Diese Kundgebung am 9. Oktober in Stuttgart ist vom Palästina Komitee organisiert worden. Foto: Christoph Schmidt/dpa/Christoph Schmidt

Das Forum der Kulturen war als Dachverband der Stuttgarter Migrantenvereine unter Druck geraten. Verschiedene Stadträte hatten Reaktionen auf eine Kundgebung des Palästina Komitees gefordert. Nun hat das Forum reagiert.

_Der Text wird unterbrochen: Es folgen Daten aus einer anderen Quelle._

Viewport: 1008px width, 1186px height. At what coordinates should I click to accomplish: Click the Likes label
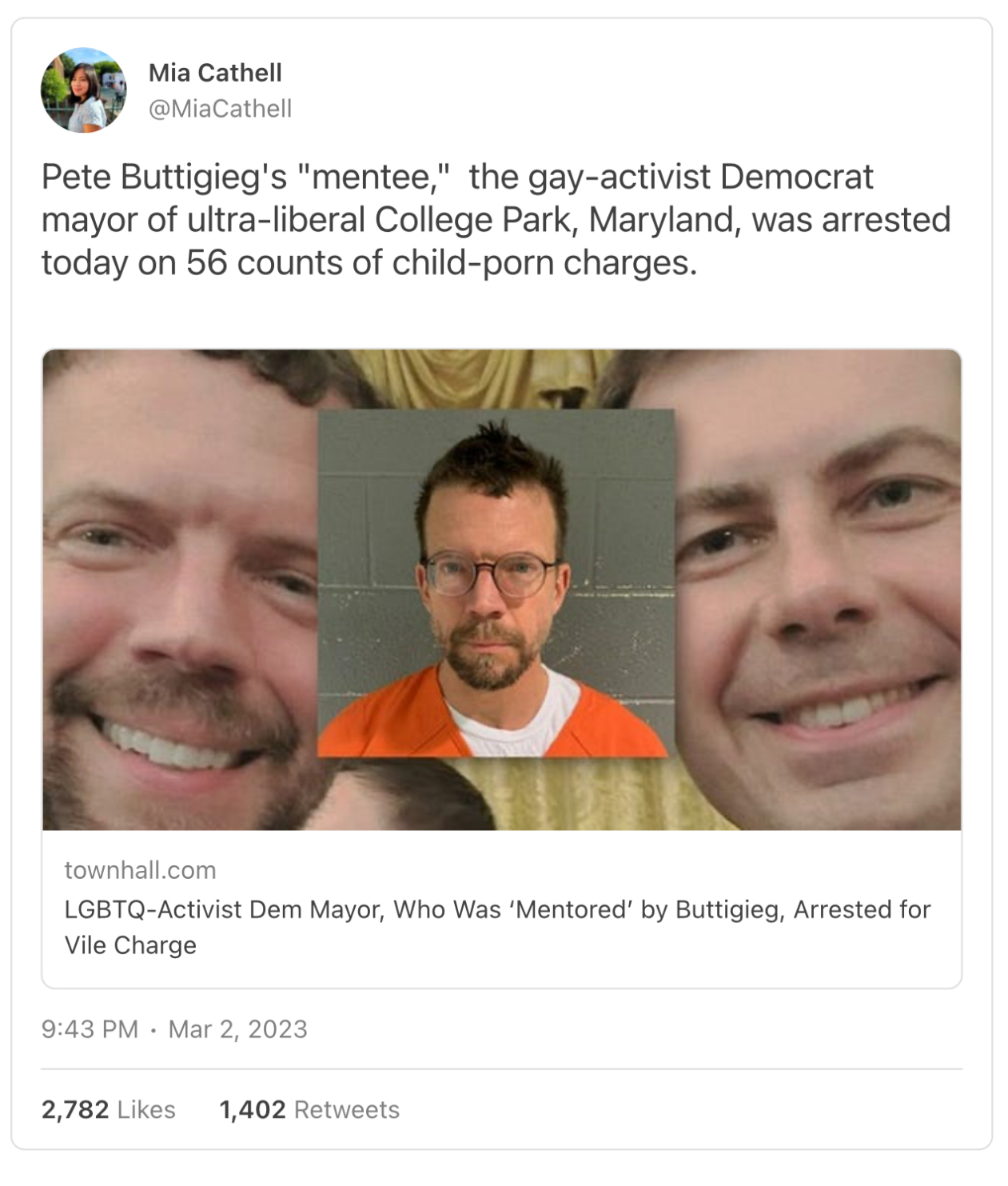tap(146, 1110)
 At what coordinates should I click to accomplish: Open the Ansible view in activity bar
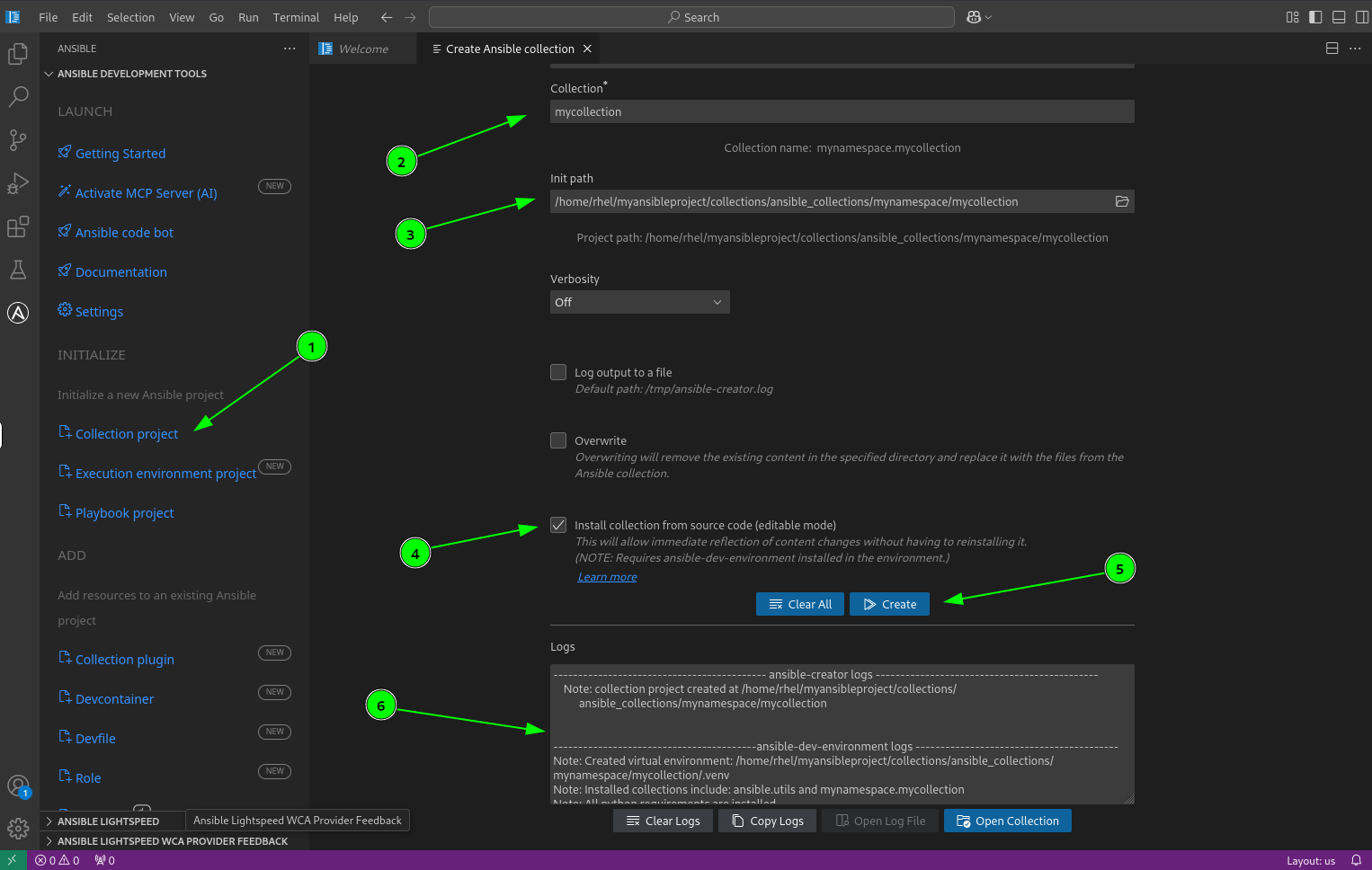18,313
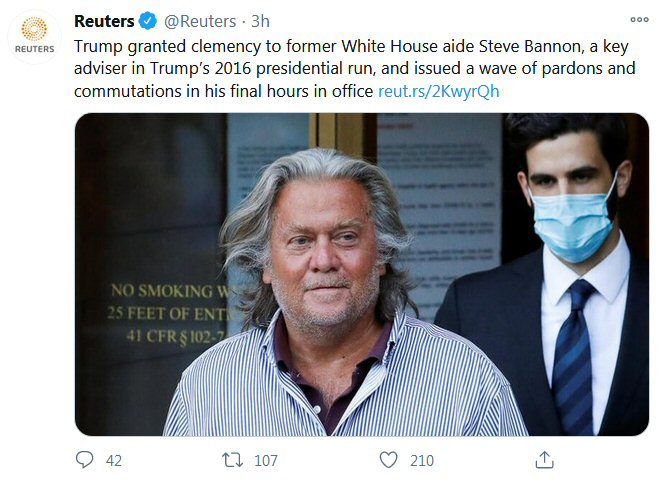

Solche Angriffe hatte das Forum der Kulturen in seiner 25 Jahre währenden Geschichte noch nicht erlebt. Gemeinhin prasselt viel Lob über das Forum herein, der Dachverband der Migrantenvereine gilt als Vorreiter der Integration, als Sachverwalter einer liberalen Stadtkultur. Doch zuletzt hatten sowohl die Stadträte der CDU als auch der FDP das Forum kritisiert, gefordert palästinensischen Mitgliedsvereinen die Mitgliedschaft zu entziehen, gar gedroht, die städtische Förderung einzustellen.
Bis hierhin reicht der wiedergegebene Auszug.